TEGUCIGALPA, 25 mayo.— Los más de 700 mil hondureños que han
padecido dengue clásico alguna vez en su vida están en riesgo de
contraer la variante hemorrágica, alertó hoy la doctora Roxana
Araujo, jefa del Programa Nacional en la Secretaria de Salud.
Esta cifra no es para poner en pánico a la población, pero sí
para que no se dejen de tomarse las medidas preventivas a fin de
erradicar el agente transmisor de la enfermedad, el mosquito Aedes
aegypti, amplió.
Toda persona que haya padecido este virus está expuesta a
contagiarse con el dengue hemorrágico, padecimiento por el cual
aumentan los riesgos de muerte, precisó la doctora Araujo.
Honduras disminuye en casi 75 por ciento los casos de dengue
durante los primeros cinco meses del 2011, en comparación con igual
período del año anterior, según Araujo.
Hasta mayo en el país se reportaron más mil 555 casos del virus,
y solo cinco del dengue hemorrágico, además de ninguna muerte,
precisó la funcionaria.
La mitad de esos enfermos se ubicaron en la capital y en el
departamento de San Pedro Sula, aunque en ciudades del sur,
occidente y norte se registró una alta incidencia.

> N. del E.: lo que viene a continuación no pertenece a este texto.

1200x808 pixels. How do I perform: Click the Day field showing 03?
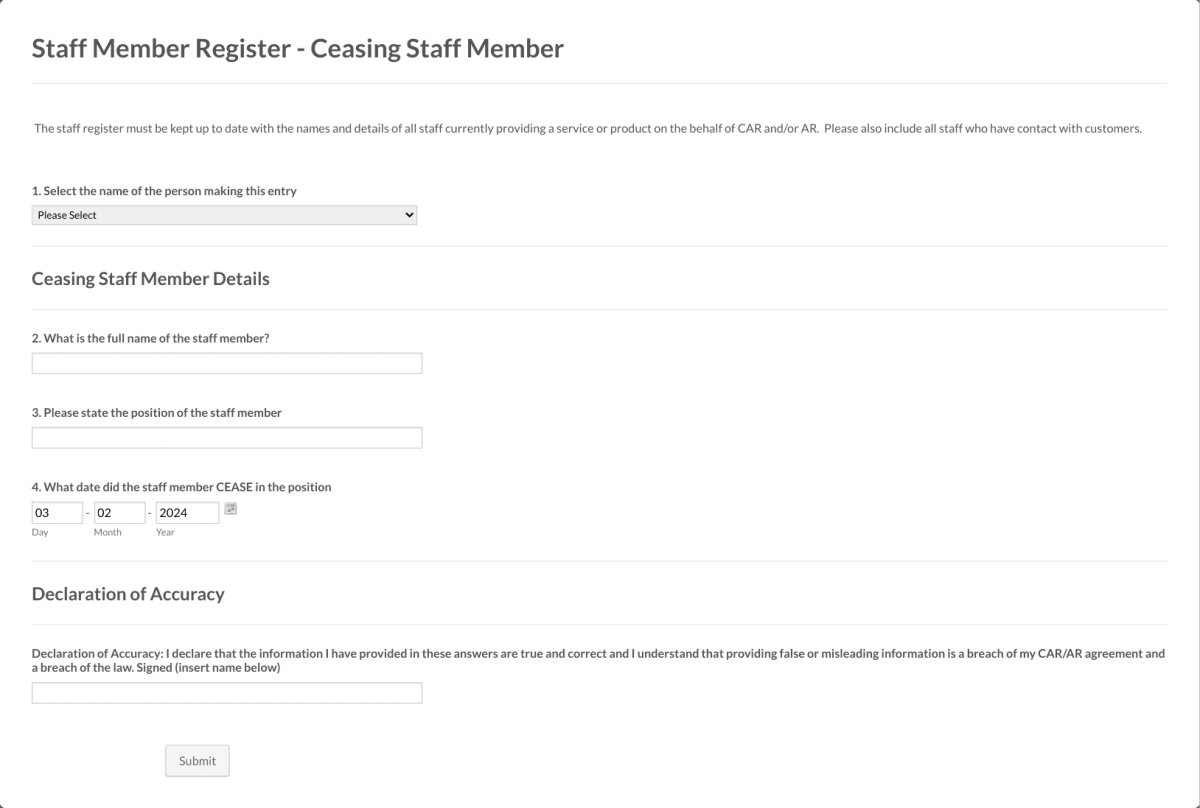coord(57,511)
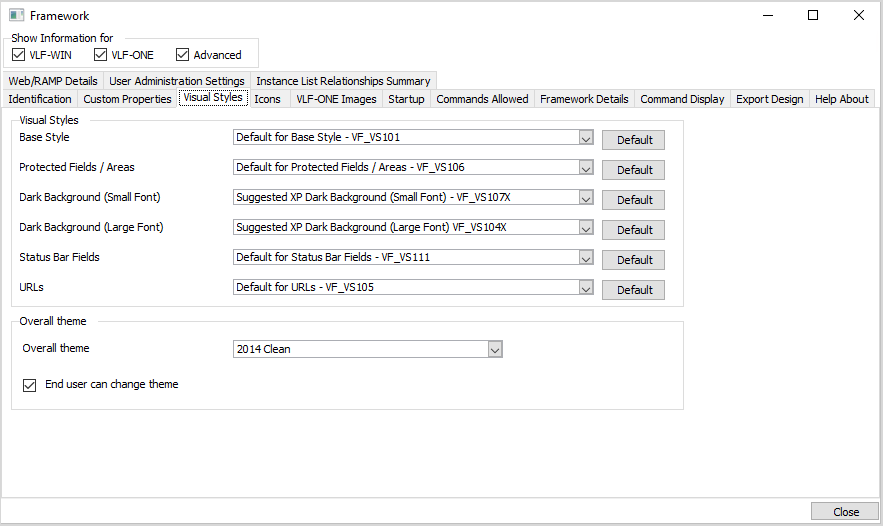Toggle the Advanced checkbox

(x=183, y=55)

Según Araujo, deben reforzarse las acciones de prevención en la
actual temporada lluviosa, período que se extiende hasta el mes de
noviembre y en el cual el vector de la enfermedad suele reproducirse
más fácilmente.
En el 2010 el país tuvo un total de 83 muertos y 66 mil casos
confirmados, y resultó la segunda nación de Latinoamérica, después
de Brasil, con mayor incidencia de la pandemia.
La pobreza y el cambio climático son dos de las principales
causas de la expansión del dengue por la región, asegura la
Organización Panamericana de la Salud.